**** DATA IN THIS EXERCISE

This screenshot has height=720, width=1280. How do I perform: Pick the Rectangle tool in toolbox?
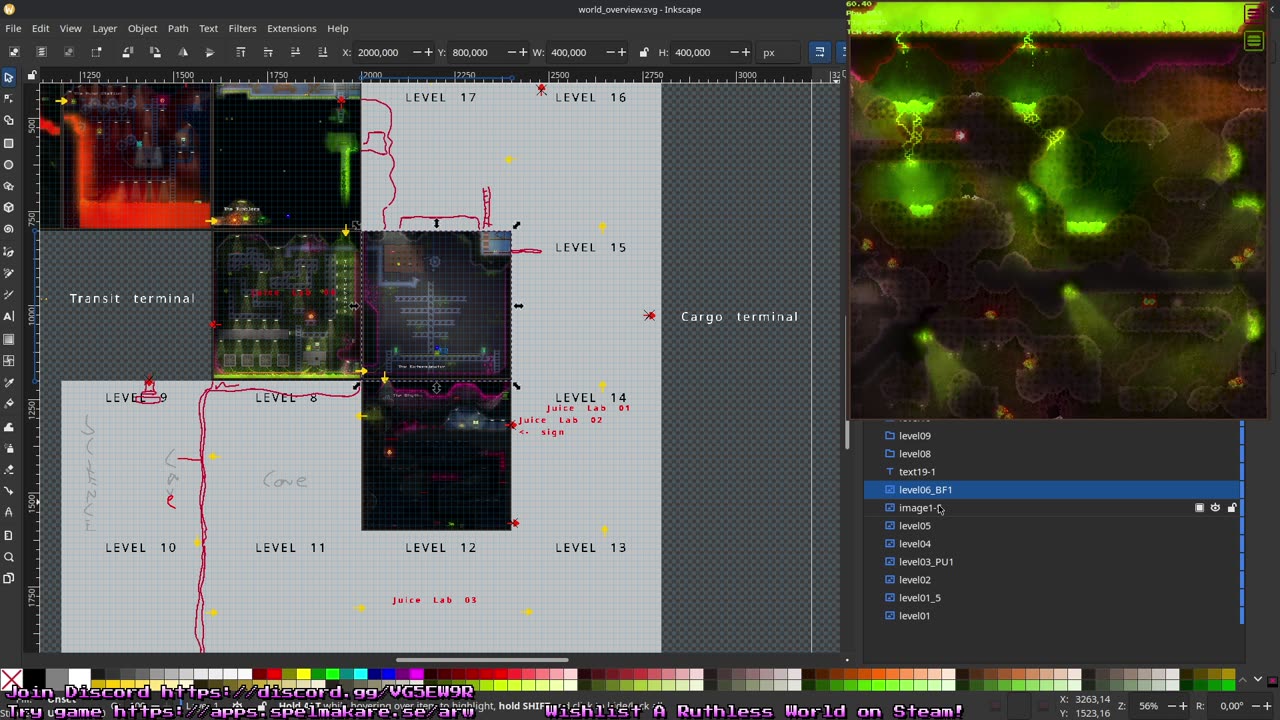[x=9, y=142]
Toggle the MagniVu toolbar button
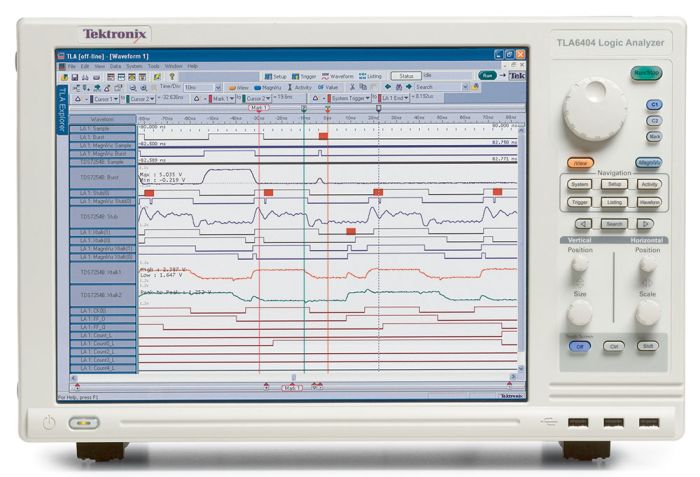 pos(268,88)
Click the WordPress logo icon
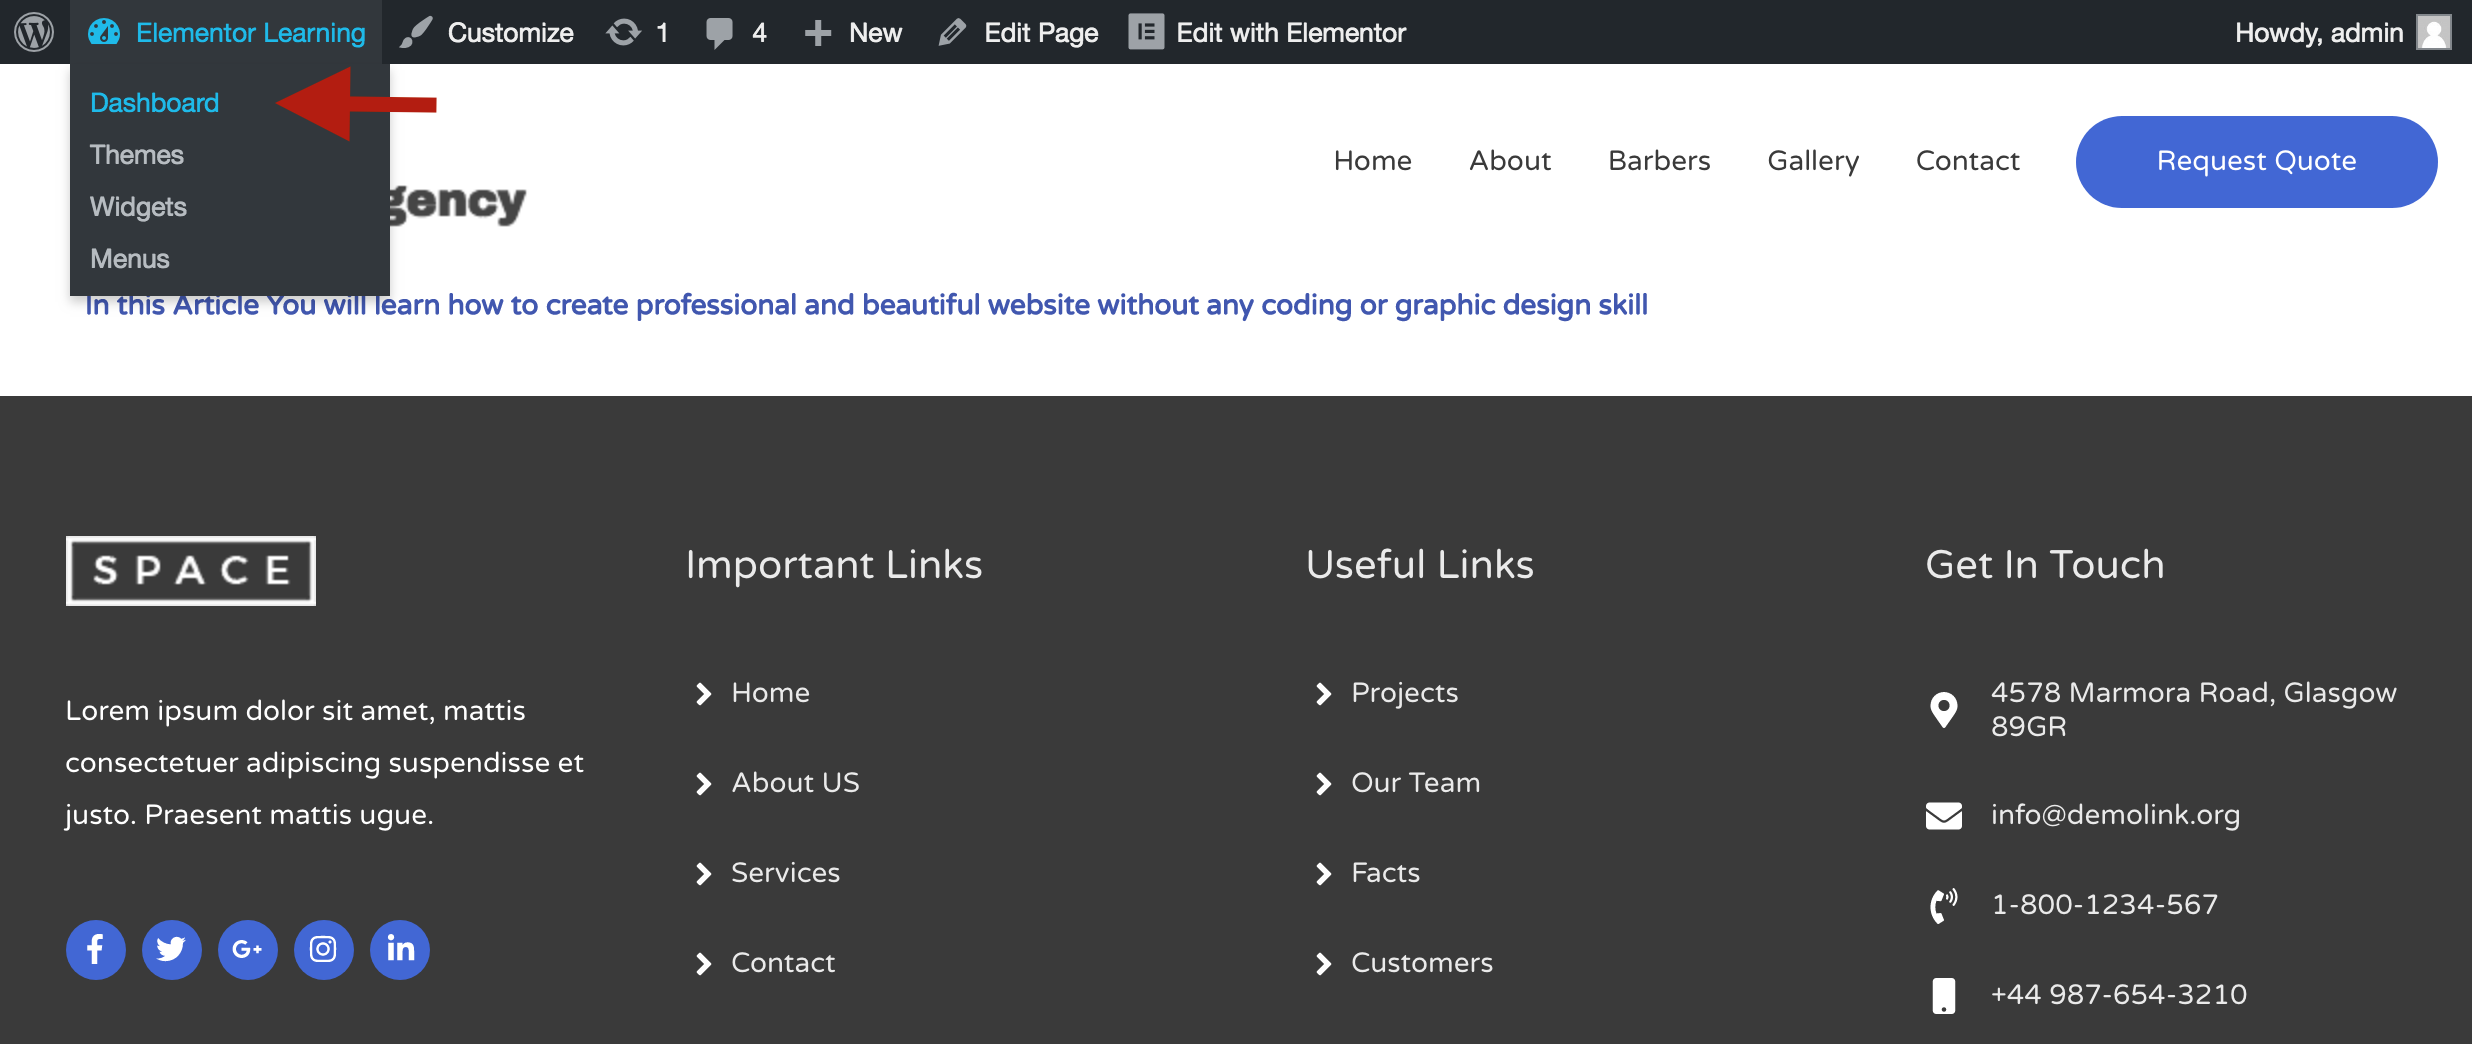Viewport: 2472px width, 1044px height. [x=34, y=32]
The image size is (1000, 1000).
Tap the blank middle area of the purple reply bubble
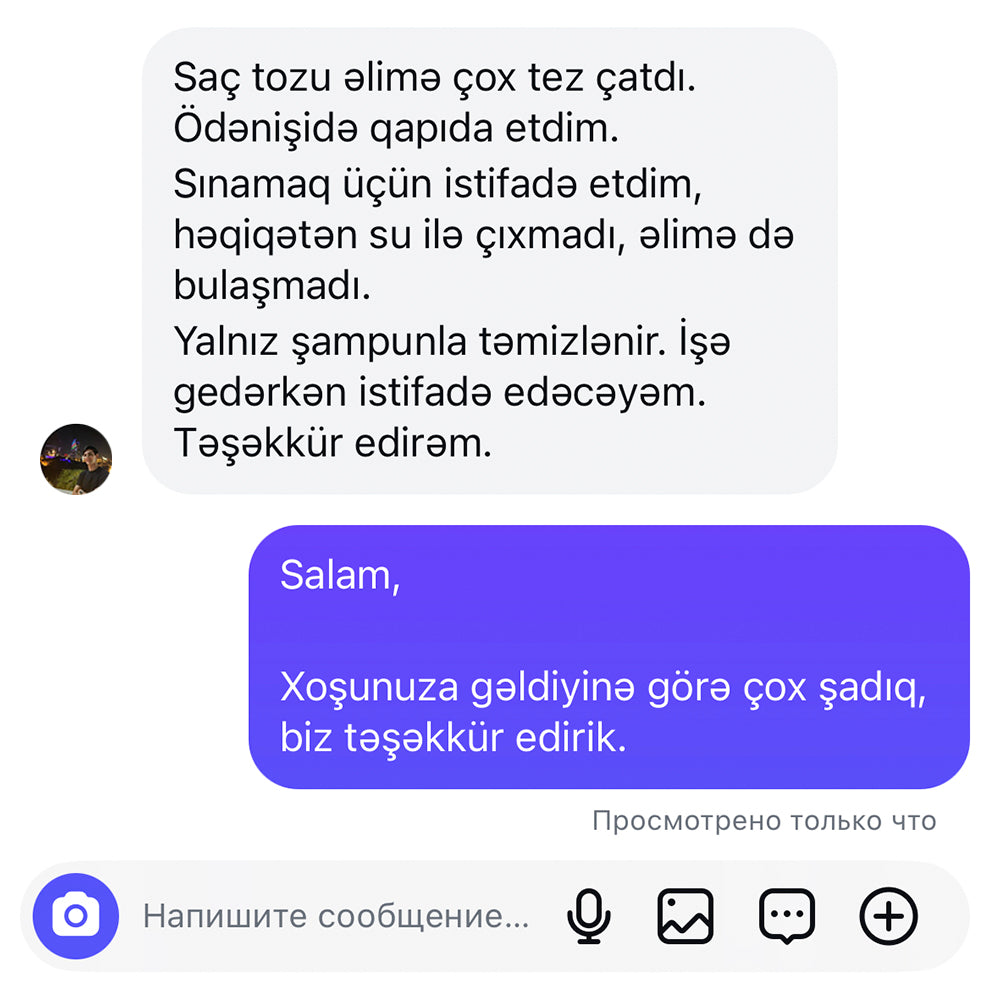[609, 631]
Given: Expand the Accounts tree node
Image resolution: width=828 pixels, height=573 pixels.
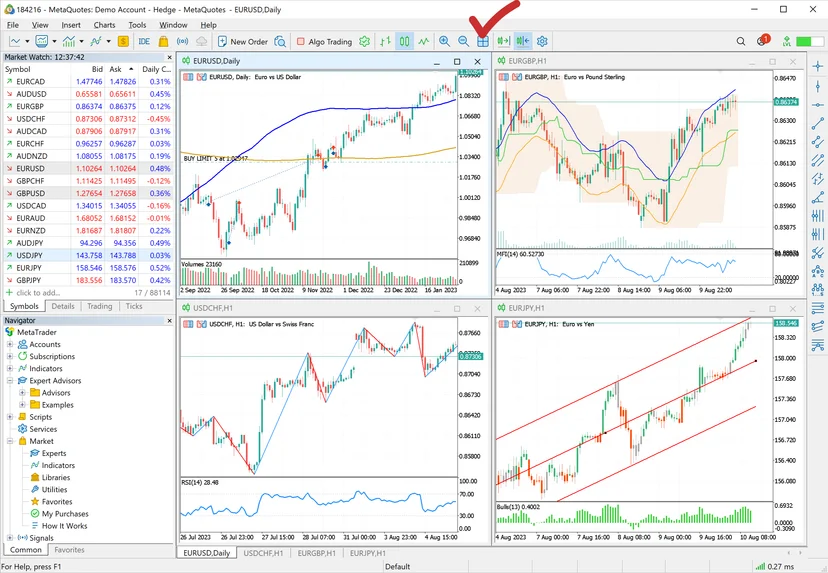Looking at the screenshot, I should 10,344.
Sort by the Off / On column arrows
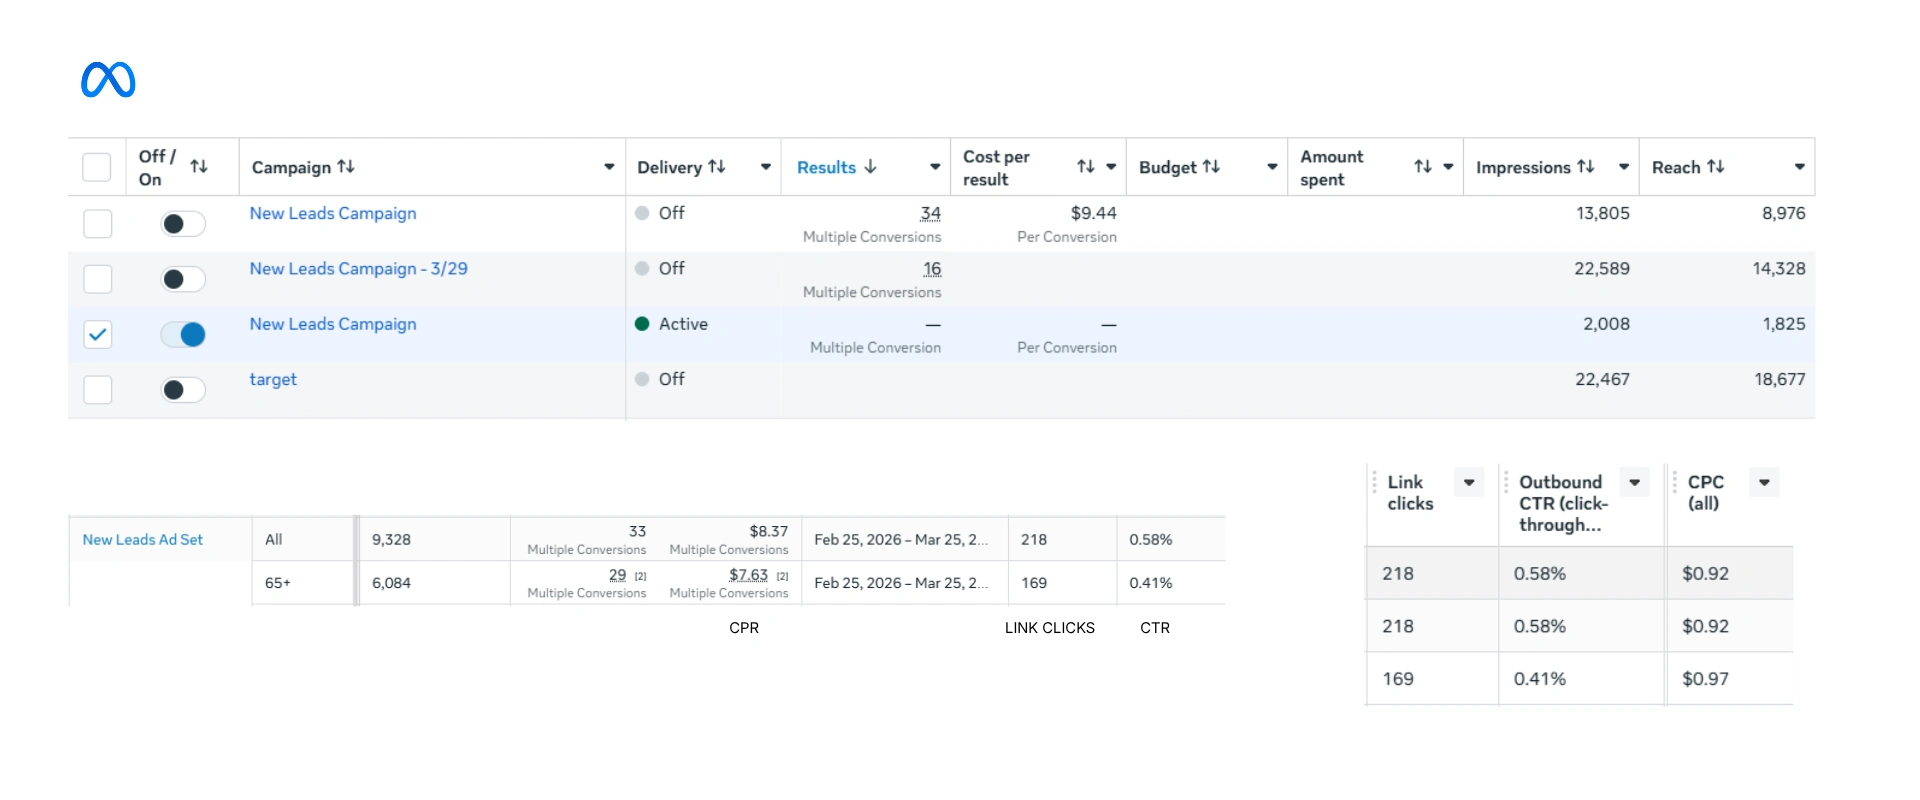The image size is (1920, 800). pos(199,167)
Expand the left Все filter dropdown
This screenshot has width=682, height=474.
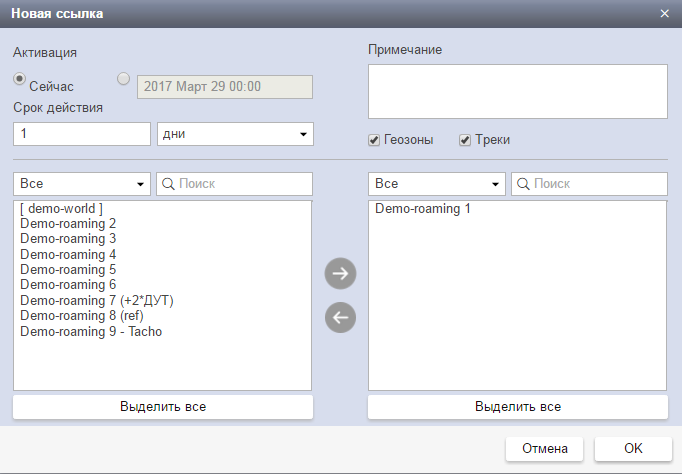point(81,184)
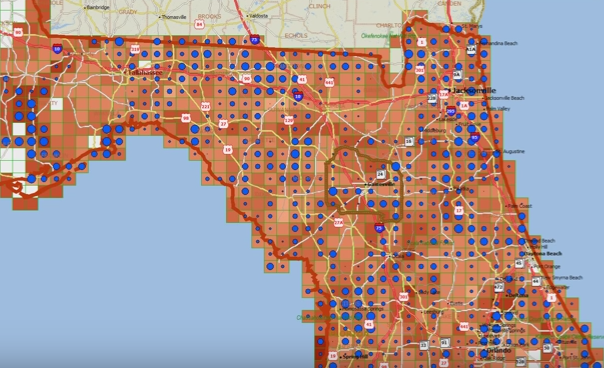Select the Gainesville city label
Image resolution: width=604 pixels, height=368 pixels.
click(381, 184)
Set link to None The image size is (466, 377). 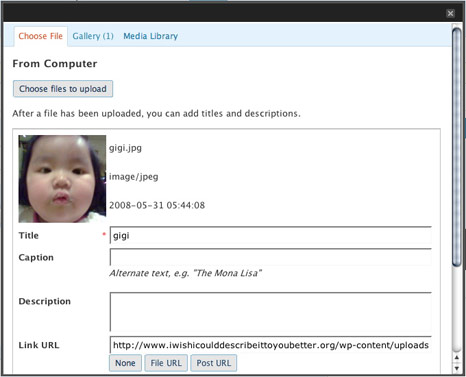click(125, 363)
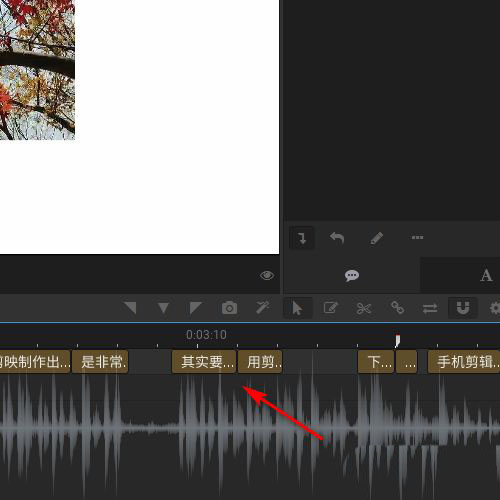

********

» YOUR GOAL
Repeat the records above word for word, starting with the line that contains "Toggle the MagniVu toolbar button" and going on through the line that contains "The image size is (1920, 800). pos(199,167)", both of those lines included. Leave the pictures out of your answer.

» RESULT FOR THIS EXERCISE
Toggle the MagniVu toolbar button
 pos(268,88)
Click the WordPress logo icon
Viewport: 2472px width, 1044px height. [x=34, y=32]
The image size is (1000, 1000).
Tap the blank middle area of the purple reply bubble
[609, 631]
Given: Expand the Accounts tree node
Image resolution: width=828 pixels, height=573 pixels.
Looking at the screenshot, I should 10,344.
Sort by the Off / On column arrows
The image size is (1920, 800). pos(199,167)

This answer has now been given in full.